_Excerpt provided_
━━━━

And, of course, there's an
endless supply of user-
defined messages.

Synthetic haiku

Coy's haiku are not
"canned". They are generated
freshly every time.

But it's not the first
system designed to create
synthetic haiku.

The Internet is
awash with generators
of Japanese verse;

A simple search[2] finds
100,000 links for:
"generate haiku".

Silicon Graphics
rigged a lava-lamp[3] to build
random-word verses:

i think i'm wasted
i'll wax the cats. cool clear earth
pigs are smarter. crash
That is one of its
clearer efforts. Mostly it
just spouts gibberish.

In contrast, Garret
Kaminaga[4] created
a "haiku grammar".

Its simple rules (see
Figure 1) expand to give
correct syllables.
 

haiku: 
five_line seven_line five_line
five_line: 
one four | one three one | one one three | one two two | 
one two one one | one one two one | four one | five 
seven_line: 
one one five_line | two five_line | five_line one one | five_line two 
one: 
red | white | black | sky | dawns | breaks | falls | cranes | 
rain | pool | my | your | sun | clouds | tree | Zen
two: 
drifting | purple | mountains | faces | empty | temple | 
ocean | thinking | zooming | rushing | over | ricefields
three: 
peasant farms | computer | sashimi | fishing boats | ethernet
four: 
CD Player | aluminum | yakitori | chrysanthemums
five: 
resolutional | rolling foothills rise
Figure 1: Haiku
generating grammar (by
G. Kaminaga).
But they don't encode
any English grammar, so
the results are poor: empty computer
yakitori to empty
your chrysanthemums
Lisa Schmeiser and
Cliff Maier string together
random text fragments[5].

These flow better, but
still betray a tell-tale "stream-
of-consciousness" feel:

bagels in the morn
my dreams leaving me empty
blame the mosquitos
Richard Decker and
Stuart Hirshfield[6] also use
grammars for haiku.

But theirs are based on
real English sentence structures
(as in Figure 2).

As a result, they
generate quite plausible
(and lovely) haiku:

A liquid summer
wind. Under the gusty sky
a storm whispers. [sic]
 
haiku: 
form1 | form2 | form3
form1: 
article adjective noun 
article noun verb preposition article noun 
adjective adjective noun
form2: 
noun preposition article noun 
article adjective noun preposition article noun 
adjective noun
form3: 
article adjective adjective noun 
preposition article adjective noun 
article noun verb
noun: 
waterfall | river | breeze | moon | rain | wind | sea | sky | storm
verb: 
shakes | drifts | has stopped | struggles | whispers | grows | flys
adjective: 
liquid | gusty | flowing | autumn | hidden | bitter | misty | summer
Figure 2: Haiku
generating grammar (by
Decker and Hirshfield).
 
Unfortunately,
their English grammar doesn't
encode syllables.

Consequently, most
of the haiku they produce
don't scan correctly.

━━━━

_Problem set_
1 - According to the text on haiku generators, what flaw in the Decker and Hirshfield grammar keeps most of its haiku from scanning correctly?
2 - Extend the text on haiku generators from its last sentence onward.
The records that follow have no connection to the text on haiku generators.

(Entries on where items appear)
━━━━

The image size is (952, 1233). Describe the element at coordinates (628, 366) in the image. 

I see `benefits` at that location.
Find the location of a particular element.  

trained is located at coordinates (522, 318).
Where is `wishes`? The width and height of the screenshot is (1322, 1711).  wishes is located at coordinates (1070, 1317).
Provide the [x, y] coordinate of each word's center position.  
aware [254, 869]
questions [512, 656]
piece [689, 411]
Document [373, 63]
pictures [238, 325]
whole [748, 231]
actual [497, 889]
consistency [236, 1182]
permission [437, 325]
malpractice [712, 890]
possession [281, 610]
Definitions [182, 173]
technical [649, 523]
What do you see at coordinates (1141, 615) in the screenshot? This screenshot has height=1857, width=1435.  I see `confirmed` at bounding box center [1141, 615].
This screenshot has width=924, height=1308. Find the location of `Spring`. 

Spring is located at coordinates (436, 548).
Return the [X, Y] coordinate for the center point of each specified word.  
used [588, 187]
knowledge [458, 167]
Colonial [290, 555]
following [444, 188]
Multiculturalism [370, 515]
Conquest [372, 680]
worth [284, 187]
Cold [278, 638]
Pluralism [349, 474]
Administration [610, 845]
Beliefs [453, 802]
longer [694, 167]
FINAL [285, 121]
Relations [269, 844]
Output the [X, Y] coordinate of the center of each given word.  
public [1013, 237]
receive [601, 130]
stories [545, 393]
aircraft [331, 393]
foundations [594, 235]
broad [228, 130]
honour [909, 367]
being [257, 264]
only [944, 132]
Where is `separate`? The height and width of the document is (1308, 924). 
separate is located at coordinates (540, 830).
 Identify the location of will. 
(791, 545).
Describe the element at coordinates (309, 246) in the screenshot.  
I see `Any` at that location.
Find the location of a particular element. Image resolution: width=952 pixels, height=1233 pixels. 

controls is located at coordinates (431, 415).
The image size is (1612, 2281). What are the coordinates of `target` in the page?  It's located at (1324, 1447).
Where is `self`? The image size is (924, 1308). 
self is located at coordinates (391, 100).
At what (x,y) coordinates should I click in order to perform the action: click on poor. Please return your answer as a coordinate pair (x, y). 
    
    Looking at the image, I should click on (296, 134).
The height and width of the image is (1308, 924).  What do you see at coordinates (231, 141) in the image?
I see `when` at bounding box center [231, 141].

━━━━

_Task answers_
1 - Their English grammar doesn't encode syllables.

2 -
As these samples show,
a haiku generator
must balance two things:

It must use correct
English syntax and it has
to track syllables.

Structure of the Coy.pm Generator

Coy's data-driven
poem generator has
five main components: The following five
subsections describe each of
these tasks in detail.

Encoding vocabulary

Ultimately, a
haiku is just sequence
of well-chosen words.

Coy's words are stored in
a hierarchical, cross-linked
vocabulary.

Figure 3 shows an
abbreviated sample
of the database.
 

$database = {
    duck => {
        category => [ "bird" ],
        sound    => [ "quacks", ],
        act      => { swims => { location     => "suraquatic",
                                 direction    => "horizontal",
                                 synonyms     => [ "paddles" ],
                                 associations => "sink wet", }, },
    },
    fox => {
        category => [ "animal", "hunter" ],
        sound    => [ "barks" ],
        act      => { trots => { location     => "terrestrial",
                                 associations => "smart problem", }, },
    },
    lover => {
        category => [ "human" ],
        sound    => [ "sighs", "laughs" ],
        minimum  => 2,
        maximum  => 2,
        act      => {  kisses   => { location     => "terrestrial",
                                     associations => "connection", },
                       quarrels => { location     => "terrestrial", 
                                     associations => "argument", }, },
    },
};
Figure 3: Structure 
of the Coy hierarchical 
vocabulary.
 
The top level of
word categorization
is by subject nouns.

For each such noun, a
set of categories and
sounds is then given.

The categories
relate the noun to standard
actions (see below).

The sounds are used as
verbs to generate clauses
describing noises.

In addition, a
list of more general verb forms
("act") is specified.

Each such verb, listed
in third person singular,
may take attributes.

These attributes list
constraints on the verb's usage
(such as location).

The entry for "duck" =>
"swims", for instance, locates it
as "suraquatic".

Other attributes
limit the subject count for
particular verbs.

"lover" => "kisses", for
example, is limited
to exactly 2.

(What can I say? It's
a very traditional
style of poetry.)

Nouns and verbs may be
given synonym lists to
cut repetition.

Verbs also list their
associations (see the
following section).

Many common verbs
can be applied across a
general class of nouns.

For example, all
nouns representing fish can
take the verb to swim.

Relationships of
this type can be stored in Coy's
vocabulary.

A noun's entry can
specify categories
to which it belongs.

Such categories
are listed separately
in the database.

Each is formatted
like a noun: with verbs, sounds, and
associations.

When the database
is loaded, categories
are "distributed".

Coy identifies
noun entries specified with
a category.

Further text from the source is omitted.